Saved entries:

§ §

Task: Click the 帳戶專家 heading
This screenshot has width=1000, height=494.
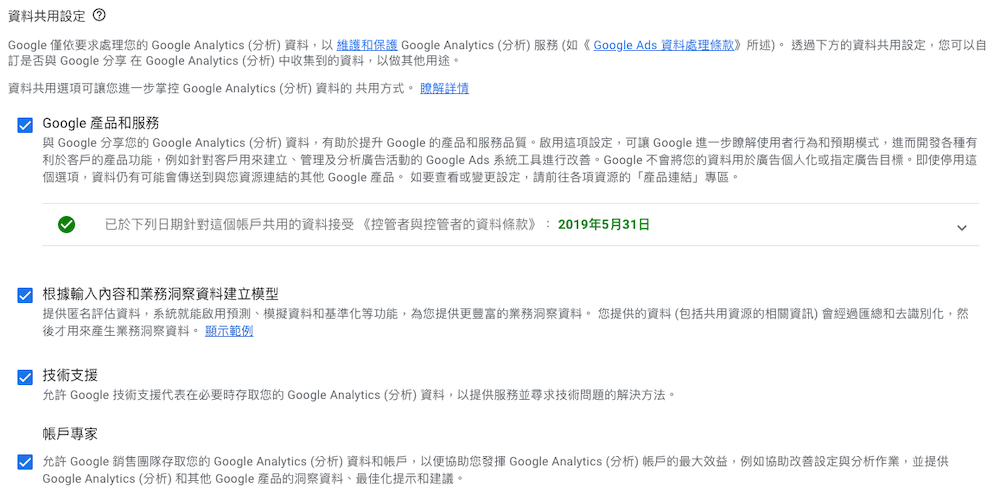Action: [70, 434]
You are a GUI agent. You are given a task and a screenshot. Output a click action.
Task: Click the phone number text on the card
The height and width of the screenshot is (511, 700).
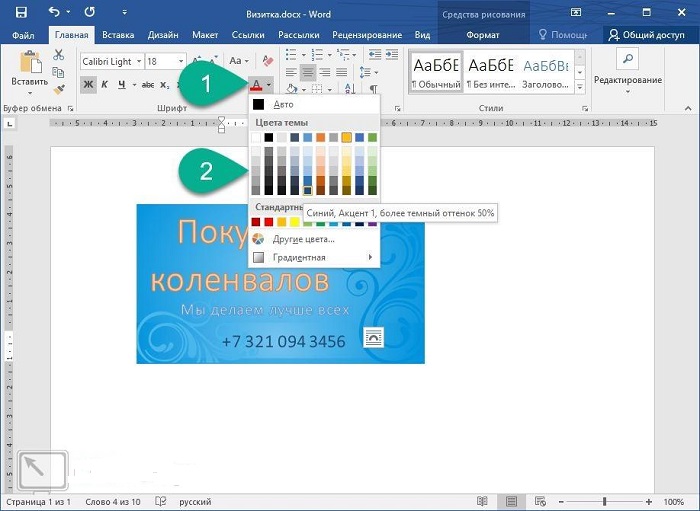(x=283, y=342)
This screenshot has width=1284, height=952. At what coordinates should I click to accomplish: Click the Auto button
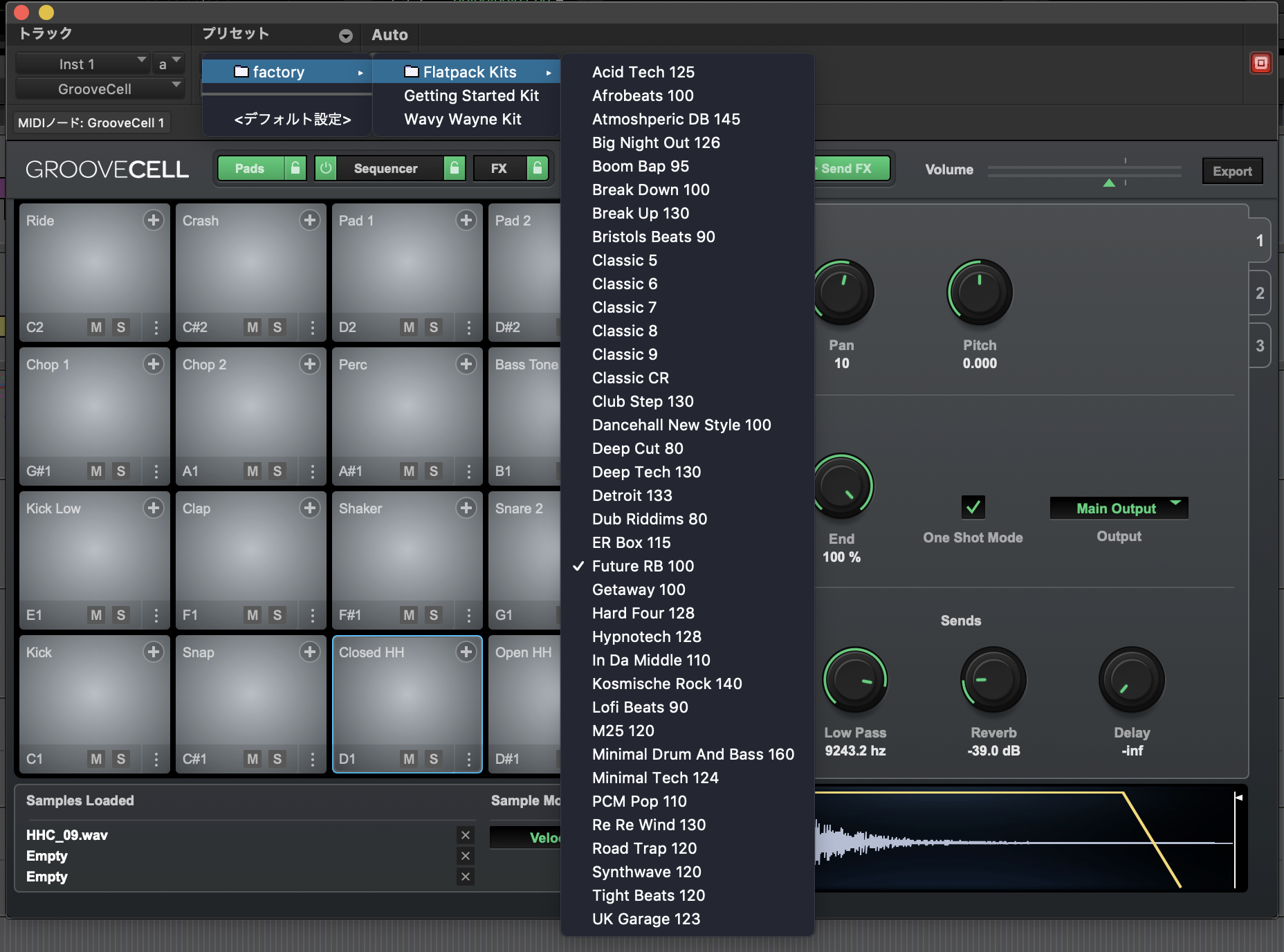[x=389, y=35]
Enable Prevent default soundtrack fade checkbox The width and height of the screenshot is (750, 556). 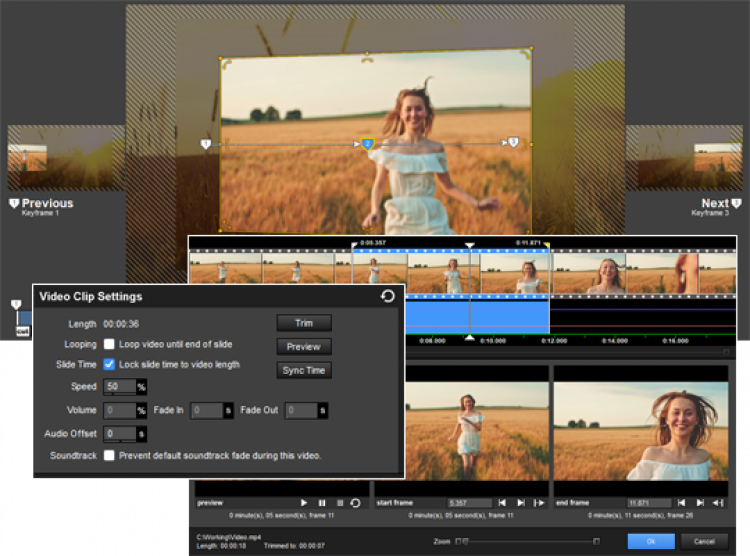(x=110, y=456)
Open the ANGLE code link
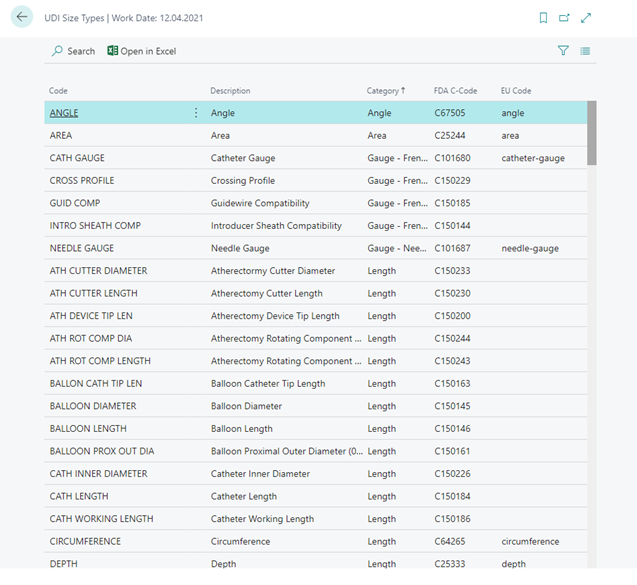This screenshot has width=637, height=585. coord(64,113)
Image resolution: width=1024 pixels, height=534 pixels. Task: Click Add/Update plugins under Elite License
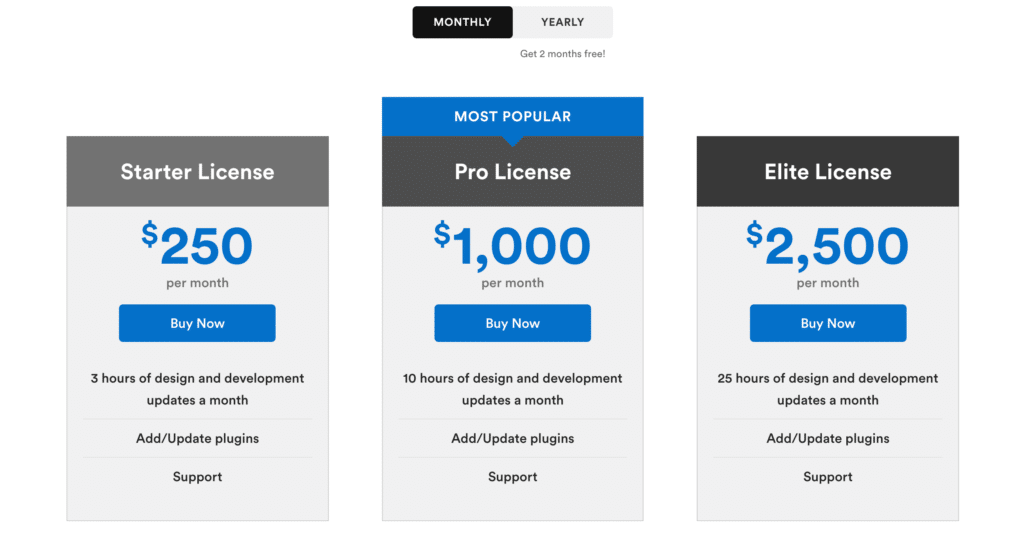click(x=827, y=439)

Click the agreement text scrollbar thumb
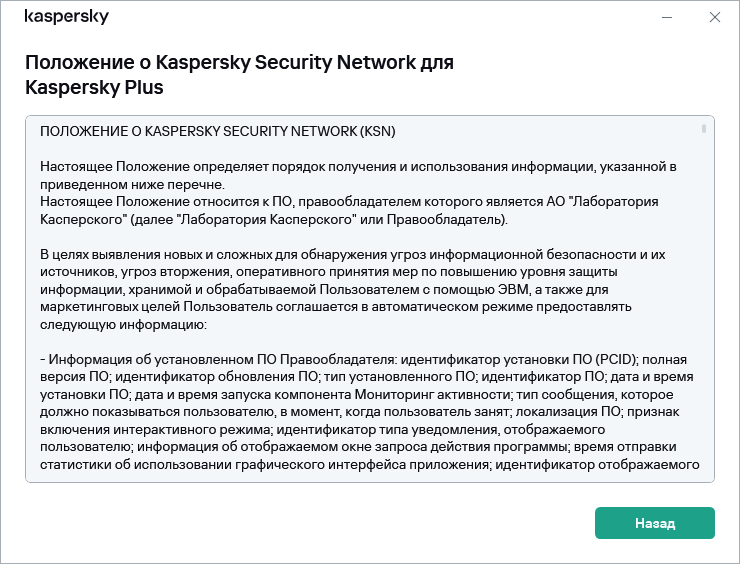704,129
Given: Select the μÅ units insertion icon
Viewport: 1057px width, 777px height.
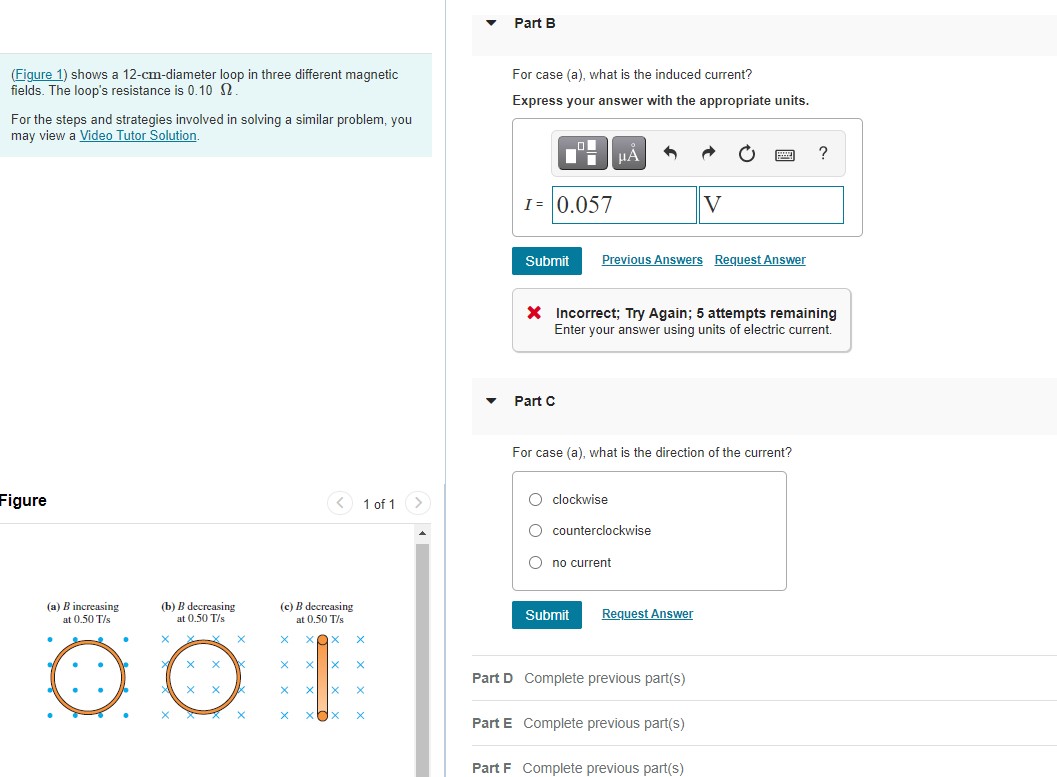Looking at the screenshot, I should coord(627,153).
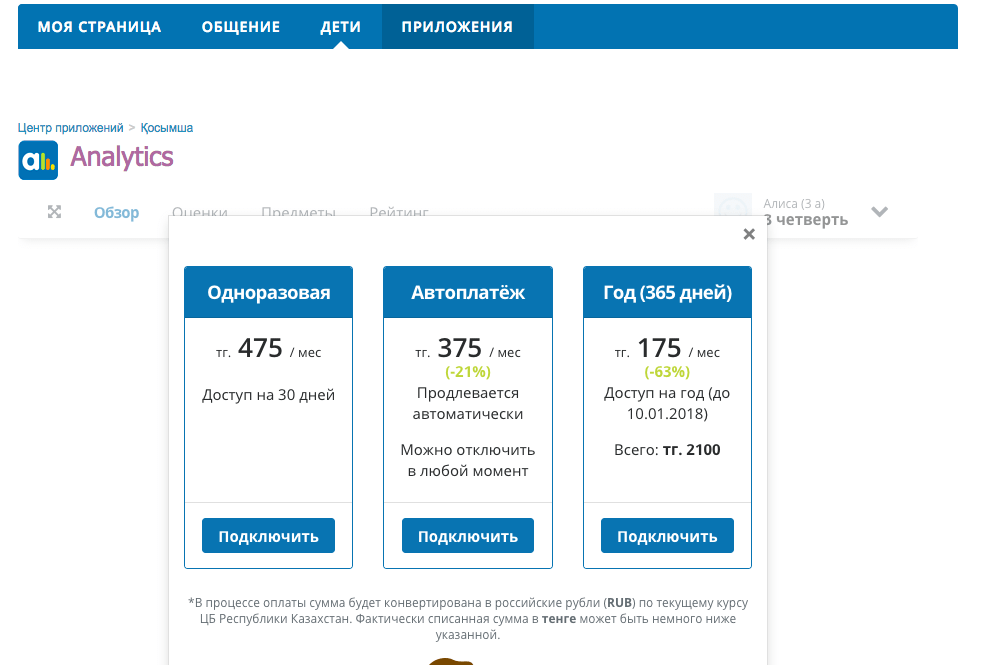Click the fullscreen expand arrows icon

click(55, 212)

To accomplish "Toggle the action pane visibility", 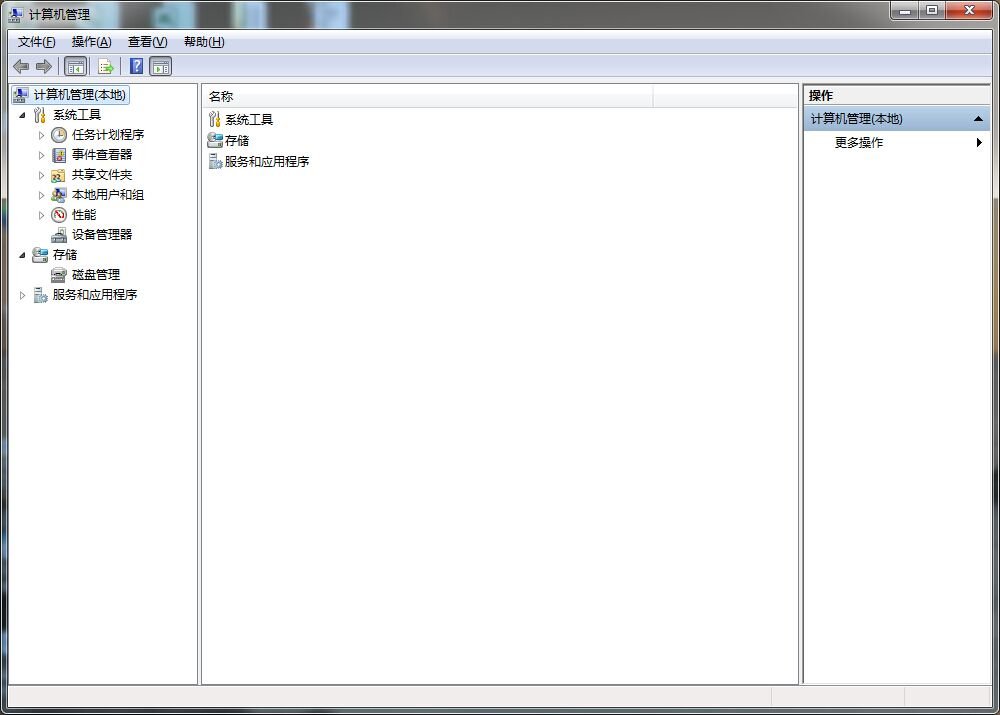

§ §

Every line from the one containing "Given: Select the μÅ units insertion icon" through the last line of the records is to be reproduced exactly, with pictures left out and nothing else given.

Given: Select the μÅ units insertion icon
Viewport: 1057px width, 777px height.
Looking at the screenshot, I should coord(627,153).
Click the fullscreen expand arrows icon

click(55, 212)

To accomplish "Toggle the action pane visibility", 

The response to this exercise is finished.